### [Records for finding displayed items]
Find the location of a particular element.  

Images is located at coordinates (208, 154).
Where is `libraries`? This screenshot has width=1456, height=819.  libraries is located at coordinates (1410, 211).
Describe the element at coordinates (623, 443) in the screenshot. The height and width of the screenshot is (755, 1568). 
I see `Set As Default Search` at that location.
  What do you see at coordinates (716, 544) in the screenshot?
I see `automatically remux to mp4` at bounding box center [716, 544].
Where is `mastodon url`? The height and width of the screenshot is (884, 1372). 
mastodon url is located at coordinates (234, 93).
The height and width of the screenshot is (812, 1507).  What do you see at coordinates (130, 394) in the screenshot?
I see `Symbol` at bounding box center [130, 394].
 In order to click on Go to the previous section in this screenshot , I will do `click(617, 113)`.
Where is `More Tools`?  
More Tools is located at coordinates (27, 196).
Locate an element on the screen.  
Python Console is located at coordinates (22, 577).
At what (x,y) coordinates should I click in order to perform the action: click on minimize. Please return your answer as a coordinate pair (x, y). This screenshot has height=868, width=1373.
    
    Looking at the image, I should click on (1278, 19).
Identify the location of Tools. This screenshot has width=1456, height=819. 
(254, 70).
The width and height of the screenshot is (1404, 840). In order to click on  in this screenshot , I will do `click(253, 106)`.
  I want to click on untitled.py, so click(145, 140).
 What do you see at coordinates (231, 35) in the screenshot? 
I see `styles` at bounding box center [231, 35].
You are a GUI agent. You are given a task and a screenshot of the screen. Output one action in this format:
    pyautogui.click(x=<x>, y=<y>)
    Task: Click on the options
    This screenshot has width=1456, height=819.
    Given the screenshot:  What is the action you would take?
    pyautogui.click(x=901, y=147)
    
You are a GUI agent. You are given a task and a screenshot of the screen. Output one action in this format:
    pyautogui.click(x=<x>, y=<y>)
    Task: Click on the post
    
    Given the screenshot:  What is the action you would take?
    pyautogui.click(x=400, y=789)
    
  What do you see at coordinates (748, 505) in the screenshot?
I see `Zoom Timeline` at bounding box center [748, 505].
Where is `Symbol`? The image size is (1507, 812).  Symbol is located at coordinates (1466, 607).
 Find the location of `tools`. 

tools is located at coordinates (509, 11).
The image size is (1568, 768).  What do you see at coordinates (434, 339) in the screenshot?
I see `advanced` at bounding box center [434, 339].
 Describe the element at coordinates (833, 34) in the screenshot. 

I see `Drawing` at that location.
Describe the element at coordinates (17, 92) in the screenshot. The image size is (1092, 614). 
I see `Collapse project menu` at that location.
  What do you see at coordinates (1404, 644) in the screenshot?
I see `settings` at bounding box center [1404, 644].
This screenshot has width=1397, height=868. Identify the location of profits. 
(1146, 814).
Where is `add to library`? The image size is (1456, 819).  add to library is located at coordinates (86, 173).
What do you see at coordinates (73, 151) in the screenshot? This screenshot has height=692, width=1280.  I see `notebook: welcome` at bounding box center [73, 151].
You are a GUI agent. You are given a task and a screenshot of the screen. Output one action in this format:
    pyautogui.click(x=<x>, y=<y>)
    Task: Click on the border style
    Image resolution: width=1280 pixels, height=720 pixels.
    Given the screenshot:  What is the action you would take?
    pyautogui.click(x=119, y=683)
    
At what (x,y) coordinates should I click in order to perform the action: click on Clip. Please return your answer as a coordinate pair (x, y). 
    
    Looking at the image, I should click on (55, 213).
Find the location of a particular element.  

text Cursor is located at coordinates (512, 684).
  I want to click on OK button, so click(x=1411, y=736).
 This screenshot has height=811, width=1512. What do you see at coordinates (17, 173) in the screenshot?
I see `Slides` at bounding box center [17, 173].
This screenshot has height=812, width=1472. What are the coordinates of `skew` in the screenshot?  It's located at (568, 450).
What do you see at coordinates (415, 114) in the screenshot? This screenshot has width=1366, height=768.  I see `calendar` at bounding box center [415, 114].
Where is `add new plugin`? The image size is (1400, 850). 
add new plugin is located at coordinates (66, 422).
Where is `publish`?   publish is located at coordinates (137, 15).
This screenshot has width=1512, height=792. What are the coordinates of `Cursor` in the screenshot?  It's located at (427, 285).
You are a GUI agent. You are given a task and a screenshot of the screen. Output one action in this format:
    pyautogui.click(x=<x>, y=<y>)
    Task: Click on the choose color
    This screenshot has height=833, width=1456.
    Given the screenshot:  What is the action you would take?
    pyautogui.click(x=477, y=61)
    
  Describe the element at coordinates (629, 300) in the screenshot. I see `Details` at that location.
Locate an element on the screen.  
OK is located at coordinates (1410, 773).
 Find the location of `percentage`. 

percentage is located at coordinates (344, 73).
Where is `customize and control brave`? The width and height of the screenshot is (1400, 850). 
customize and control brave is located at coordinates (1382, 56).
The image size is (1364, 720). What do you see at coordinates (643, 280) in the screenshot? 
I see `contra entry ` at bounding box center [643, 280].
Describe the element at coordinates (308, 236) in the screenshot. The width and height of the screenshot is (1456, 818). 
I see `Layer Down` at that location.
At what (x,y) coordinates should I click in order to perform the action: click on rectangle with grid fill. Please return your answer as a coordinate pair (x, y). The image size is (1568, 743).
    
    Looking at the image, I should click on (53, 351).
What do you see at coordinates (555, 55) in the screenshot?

### [What is expected]
Gather every line of the data above that contains the string "perform".

### [Answer]
At what (x,y) coordinates should I click in order to perform the action: click on minimize. Please return your answer as a coordinate pair (x, y). This screenshot has height=868, width=1373.
At what (x,y) coordinates should I click in order to perform the action: click on Clip. Please return your answer as a coordinate pair (x, y). 
At what (x,y) coordinates should I click in order to perform the action: click on rectangle with grid fill. Please return your answer as a coordinate pair (x, y). The image size is (1568, 743).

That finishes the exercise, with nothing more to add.